Also known as, or recorded in historical documents as;
Cwm George Camp; Cwrt-yr-ala

In the community of Michaelston.
In the historic county of Glamorgan.
Modern authority of Vale of Glamorgan.
Preserved county of South Glamorgan.

OS Map Grid Reference: ST14837224
Latitude 51.44258° Longitude -3.22725°

Dinas Powys Ringwork has been described as a probable Timber Castle, and also as a probable Siege Work.

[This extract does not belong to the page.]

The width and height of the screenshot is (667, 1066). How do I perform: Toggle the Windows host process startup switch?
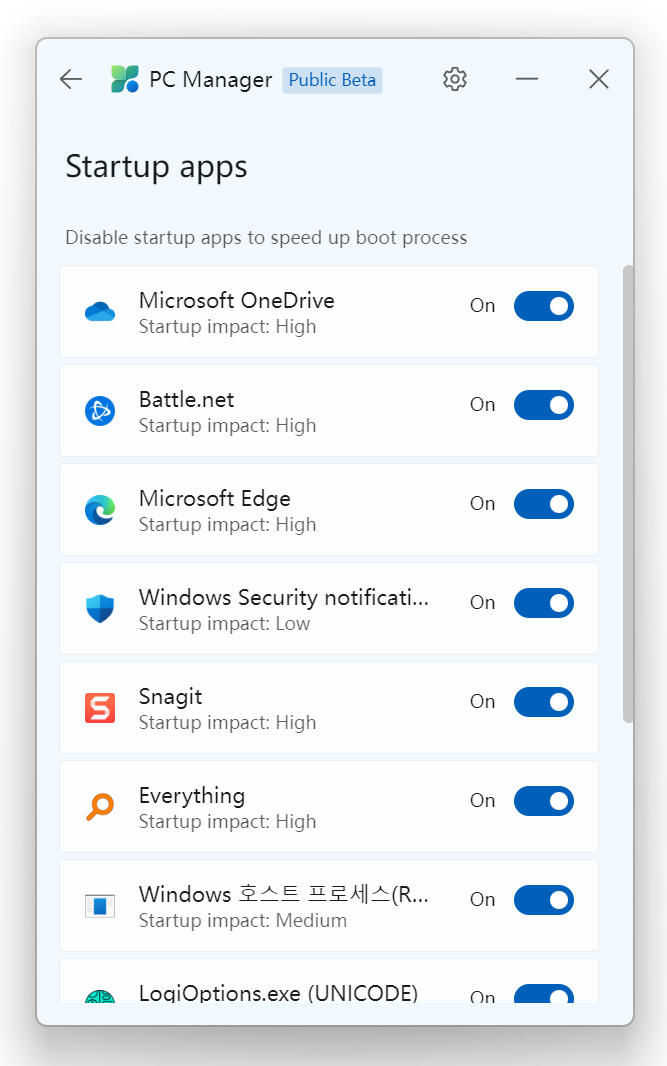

There are earthwork remains.

This site is a scheduled monument protected by law.

Description

This is a small promontory fort crowning the highest northern spur of an isolated hill. It rests above steep slopes except on the south, where it faces the relatively level hilltop. The site was extensively excavated in 1954-9 when much early medieval material was recovered. The excavator considered this to be an early medieval fort occupying the site of an open Iron Age settlement, all overlain by a massively enclosed earthwork castle. The many caveats attending this interpretation make it problematic. The fort is a roughly oval 0.08ha enclosure mostly defined by a broad ditched rampart with a palisade on the north. The entrance was at the north-west extremity and would have been approached along the rocky spine of the steep slopes below. There are three additional lines of ramparts on the south, one of which may have continued around the west side. The inner rampart was revetted in stone and appears to have had a timber-framed breastwork. The second rampart, also ditched, is relatively insubstantial. The two outer ramparts are again massive and appear to have been conceived as a pair, the inner again stone revetted. Traces of two rectangular buildings up to 7.5m wide were recorded in the interior. The finds were mostly early medieval, but also included Roman material and fragments of a twelfth century pot. The ramparts overlay deposits containing Iron Age pottery. The fort does not resemble a medieval castle, but rather a later Prehistoric style hillfort and may have been established as late as the Roman period. It was clearly occupied into the early medieval period and the internal buildings could relate to this or else to an ambiguous phase signalled by the twelfth century pottery. A bank and ditch (Bank V) running south from the fort is an old field boundary shown on the 1st edition OS County series (Glamorgan. XLVII.5 1880) and may have been connected with the enigmatic 'causeway'. There is a second defended enclosure 130m away on the southern edge of the hilltop (NPRN 307785). (Coflein)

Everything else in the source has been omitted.